In this article we explained a case of advanced duplicate invoice analytics. Our experience is that many companies are struggling with duplicate invoices. The incoming invoice management process is an inefficient process, because it contains different checks and balances. Since the result of this process is an outgoing payment, the execution of the process is crucial. However, the technical support offered by ERP systems is limited most of the time. Therefore, we propose to use the latest technology to make this process more efficient.

The solution described in this article can be applied to different other fields. Examples are duplicate master data, sales order monitoring, and even supporting the decision-making when ordering materials.

SAP Process Control setup requirements

To enable SAP Process Control, there are some prerequisites.

HANA views

HANA analyses are developed in so-called SAP HANA views. The HANA views are stored in a certain location in the HANA database (e.g. Package) and that location has a ‘path’. The path, including the view name can only consist of 60 characters, otherwise PC will not be able to find it once the connection is made.

Furthermore, the field types supported by SAP PC are limited. The only supported field types are: Integer, Date, Decimal, and NVarChar. Any other field types used will cause an error in the connection.

HANA connection

To set up the connection, a database connection must be established from SAP GRC to SAP HANA. The connection can only be set up if the HANA client is installed on the SAP GRC application server. Once this is done, the connection can be set up in GRC via transaction DBCO.

The connection user needs to have enough authorizations in SAP HANA to retrieve the results of the views that have been set up for follow-up in PC.

Data source and business rule

Once the connection configured, a data source and business rule need to be created to enable the monitoring in PC. For the data source it is important to select the correct integration scenario, in this case: HANA Integration. When setting up the data source, the correct view needs to be selected. The data source can be tested by running an ad-hoc query to see if any results are returned.
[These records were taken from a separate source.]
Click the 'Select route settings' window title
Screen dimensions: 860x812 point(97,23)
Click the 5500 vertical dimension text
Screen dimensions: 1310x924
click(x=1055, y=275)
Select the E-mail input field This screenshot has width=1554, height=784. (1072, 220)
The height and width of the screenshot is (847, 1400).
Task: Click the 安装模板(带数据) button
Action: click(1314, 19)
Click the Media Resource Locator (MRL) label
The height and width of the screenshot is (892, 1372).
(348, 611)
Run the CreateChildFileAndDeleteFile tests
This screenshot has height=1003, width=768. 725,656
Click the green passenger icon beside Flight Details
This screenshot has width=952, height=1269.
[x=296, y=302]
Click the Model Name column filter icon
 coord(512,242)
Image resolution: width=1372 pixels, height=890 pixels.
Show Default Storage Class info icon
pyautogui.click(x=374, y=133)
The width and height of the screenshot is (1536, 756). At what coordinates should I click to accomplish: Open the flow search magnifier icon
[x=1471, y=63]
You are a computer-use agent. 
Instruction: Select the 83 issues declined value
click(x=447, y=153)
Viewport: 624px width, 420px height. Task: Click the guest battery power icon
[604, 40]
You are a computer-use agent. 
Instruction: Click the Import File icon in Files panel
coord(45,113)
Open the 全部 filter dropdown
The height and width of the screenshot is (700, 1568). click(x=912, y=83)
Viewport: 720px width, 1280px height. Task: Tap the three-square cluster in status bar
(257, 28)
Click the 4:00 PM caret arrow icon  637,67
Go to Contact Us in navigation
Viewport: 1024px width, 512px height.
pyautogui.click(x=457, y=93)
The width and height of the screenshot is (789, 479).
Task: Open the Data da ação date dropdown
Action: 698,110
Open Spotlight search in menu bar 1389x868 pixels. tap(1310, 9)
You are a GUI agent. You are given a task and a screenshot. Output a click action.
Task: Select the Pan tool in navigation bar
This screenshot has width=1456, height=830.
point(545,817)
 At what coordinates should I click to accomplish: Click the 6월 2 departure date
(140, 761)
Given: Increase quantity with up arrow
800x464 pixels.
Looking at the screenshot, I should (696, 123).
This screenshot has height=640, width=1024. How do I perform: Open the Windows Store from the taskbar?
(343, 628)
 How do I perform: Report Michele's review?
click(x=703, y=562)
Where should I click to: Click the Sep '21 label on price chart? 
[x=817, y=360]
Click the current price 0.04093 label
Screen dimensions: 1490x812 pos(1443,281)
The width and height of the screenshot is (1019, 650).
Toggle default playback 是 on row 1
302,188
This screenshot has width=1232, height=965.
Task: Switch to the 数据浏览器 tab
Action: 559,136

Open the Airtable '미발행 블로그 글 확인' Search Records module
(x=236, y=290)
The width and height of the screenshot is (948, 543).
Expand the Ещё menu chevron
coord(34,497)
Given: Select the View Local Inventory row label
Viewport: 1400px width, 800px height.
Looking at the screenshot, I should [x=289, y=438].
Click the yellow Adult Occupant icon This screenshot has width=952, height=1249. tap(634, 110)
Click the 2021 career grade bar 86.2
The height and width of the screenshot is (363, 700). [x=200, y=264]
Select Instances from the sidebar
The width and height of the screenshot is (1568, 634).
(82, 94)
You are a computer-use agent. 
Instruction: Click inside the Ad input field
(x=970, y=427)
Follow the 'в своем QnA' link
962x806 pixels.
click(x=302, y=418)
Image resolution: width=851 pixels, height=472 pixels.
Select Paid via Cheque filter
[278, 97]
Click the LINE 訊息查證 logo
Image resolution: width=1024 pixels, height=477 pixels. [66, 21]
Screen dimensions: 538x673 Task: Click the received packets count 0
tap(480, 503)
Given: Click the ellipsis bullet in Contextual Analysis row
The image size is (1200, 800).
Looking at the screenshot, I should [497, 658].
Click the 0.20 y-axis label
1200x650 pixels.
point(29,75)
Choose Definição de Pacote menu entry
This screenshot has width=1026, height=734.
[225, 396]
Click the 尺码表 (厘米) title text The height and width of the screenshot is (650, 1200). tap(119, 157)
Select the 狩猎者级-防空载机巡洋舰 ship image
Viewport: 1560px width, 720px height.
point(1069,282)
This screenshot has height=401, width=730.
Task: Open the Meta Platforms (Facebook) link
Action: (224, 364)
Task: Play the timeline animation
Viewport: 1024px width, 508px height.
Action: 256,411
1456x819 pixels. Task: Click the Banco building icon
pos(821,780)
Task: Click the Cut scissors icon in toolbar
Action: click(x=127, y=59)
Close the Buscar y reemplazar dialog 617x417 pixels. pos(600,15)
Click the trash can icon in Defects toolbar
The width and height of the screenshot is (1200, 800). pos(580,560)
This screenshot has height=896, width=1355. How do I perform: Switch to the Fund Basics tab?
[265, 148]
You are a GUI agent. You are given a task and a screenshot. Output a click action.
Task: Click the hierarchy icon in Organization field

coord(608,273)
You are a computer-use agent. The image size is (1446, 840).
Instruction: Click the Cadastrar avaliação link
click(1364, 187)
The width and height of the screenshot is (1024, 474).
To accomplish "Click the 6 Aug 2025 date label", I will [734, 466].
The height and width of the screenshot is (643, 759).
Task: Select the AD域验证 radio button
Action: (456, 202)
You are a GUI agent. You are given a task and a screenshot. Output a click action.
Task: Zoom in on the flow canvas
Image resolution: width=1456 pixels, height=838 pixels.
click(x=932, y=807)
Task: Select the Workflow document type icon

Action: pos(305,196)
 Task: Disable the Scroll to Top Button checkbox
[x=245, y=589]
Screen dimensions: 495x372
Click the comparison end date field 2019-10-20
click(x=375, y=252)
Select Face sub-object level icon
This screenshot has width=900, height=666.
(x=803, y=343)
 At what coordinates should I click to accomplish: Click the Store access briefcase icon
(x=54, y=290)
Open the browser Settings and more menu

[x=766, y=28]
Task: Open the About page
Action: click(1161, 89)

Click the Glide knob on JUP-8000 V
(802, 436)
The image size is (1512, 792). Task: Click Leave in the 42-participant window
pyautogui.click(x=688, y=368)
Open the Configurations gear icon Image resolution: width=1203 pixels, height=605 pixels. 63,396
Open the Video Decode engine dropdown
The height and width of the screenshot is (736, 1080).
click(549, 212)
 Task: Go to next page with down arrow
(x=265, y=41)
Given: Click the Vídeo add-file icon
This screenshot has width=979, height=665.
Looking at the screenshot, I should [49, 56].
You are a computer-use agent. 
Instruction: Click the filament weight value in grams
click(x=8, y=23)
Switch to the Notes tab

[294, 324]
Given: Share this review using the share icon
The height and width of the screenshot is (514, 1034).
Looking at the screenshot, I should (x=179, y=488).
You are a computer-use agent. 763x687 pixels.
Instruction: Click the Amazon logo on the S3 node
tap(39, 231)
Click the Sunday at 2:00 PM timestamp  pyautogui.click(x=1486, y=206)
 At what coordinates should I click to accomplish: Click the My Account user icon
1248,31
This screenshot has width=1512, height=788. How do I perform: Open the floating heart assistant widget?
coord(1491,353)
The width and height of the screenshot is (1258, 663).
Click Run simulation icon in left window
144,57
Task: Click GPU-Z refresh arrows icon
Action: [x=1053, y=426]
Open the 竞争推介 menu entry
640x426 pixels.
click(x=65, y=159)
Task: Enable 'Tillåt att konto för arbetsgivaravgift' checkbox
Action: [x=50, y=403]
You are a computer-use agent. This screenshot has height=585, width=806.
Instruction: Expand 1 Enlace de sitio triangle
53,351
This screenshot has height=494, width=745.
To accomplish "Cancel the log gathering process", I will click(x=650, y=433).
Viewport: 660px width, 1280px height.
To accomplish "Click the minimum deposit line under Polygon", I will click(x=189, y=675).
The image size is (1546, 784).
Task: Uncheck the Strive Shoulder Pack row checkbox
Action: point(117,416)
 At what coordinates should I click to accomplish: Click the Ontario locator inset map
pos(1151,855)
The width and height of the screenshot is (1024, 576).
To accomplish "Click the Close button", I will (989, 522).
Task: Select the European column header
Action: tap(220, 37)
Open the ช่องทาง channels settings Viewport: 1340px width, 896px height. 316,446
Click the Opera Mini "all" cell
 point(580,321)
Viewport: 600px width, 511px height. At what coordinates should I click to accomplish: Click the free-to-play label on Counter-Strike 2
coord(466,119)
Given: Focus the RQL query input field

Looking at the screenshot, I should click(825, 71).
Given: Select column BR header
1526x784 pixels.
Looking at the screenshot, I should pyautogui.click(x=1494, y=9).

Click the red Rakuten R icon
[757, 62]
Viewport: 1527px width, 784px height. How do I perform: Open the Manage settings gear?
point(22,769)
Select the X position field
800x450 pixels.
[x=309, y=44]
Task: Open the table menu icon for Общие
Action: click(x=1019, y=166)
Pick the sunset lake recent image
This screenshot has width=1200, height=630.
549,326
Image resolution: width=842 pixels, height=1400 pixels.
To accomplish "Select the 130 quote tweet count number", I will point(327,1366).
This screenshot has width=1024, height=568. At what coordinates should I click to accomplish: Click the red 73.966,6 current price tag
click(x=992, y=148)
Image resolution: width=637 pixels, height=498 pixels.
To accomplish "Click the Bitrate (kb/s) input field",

The business rule serves to determine whether exceptions are reported and what rating they would get. In the case of the duplicate invoices, scores below 80% are not considered, scores between 80% and 90% are considered as potential duplicate, scores between 90% and 95% are considered likely duplicate and scores over 95% are considered as highly likely duplicate. These thresholds can be set differently based on requirements. Additionally, filters could be placed to only display values over a certain amount (e.g. 500.000 Euros).